6.     On this backdrop when we see the prosecution case here, it is apparent that the information was received by PW6 Inspector Mahabir Singh when he was not in the police station but was on patrol duty in the town. He immediately, after receipt of the information, informed his superior officer on wireless. There is no doubt that he did not record it in writing but passed on it to his superior ASP Kala Ramachandran by wireless. The fact that the superior officer was informed is deposed to by ASP Kala Ramachandran who appeared as PW5.

7.     8 We have seen her cross-examination which really is totally irrelevant. Similarly, we have gone through the evidence of PW6 Inspector Mahabir Singh. Again, his cross-examination is also redundant cross-examination. Both the witnesses have deposed about the information having been transmitted through wireless and in our opinion would be a substantial compliance of Section 42 of the NDPS Act since the situation was of emergency. Had the police officer not moved right in the earnest, the appellant-accused would have had an opportunity to remove the contraband charas and escaped from the arms of police. Under the circumstances, we are unable to agree with the contentions raised before us by learned counsel for the appellant. In our view, there is no infirmity in the judgments of the courts below. The appeal, being devoid of any merit, is dismissed.

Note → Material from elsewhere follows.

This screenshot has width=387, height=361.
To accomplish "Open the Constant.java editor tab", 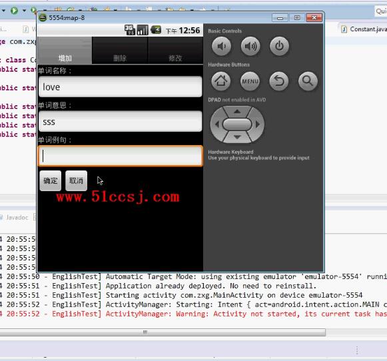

8.     The appellant is reported to be on bail. The bail bonds are cancelled. The appellant is directed to surrender within four weeks from today to serve out the remaining sentence failing which non-bailable warrants shall be issued to secure his arrest. We appreciate the sincere efforts made by Mr. Ratan Kumar Choudhary, learned counsel appearing for the appellant to assist us during the hearing of the matter as the learned counsel for the State of Haryana remained absent.

.......................J. [ V.S. SIRPURKAR ]

......................J. [ DEEPAK VERMA ]

NEW DELHI

OCTOBER 7, 2009.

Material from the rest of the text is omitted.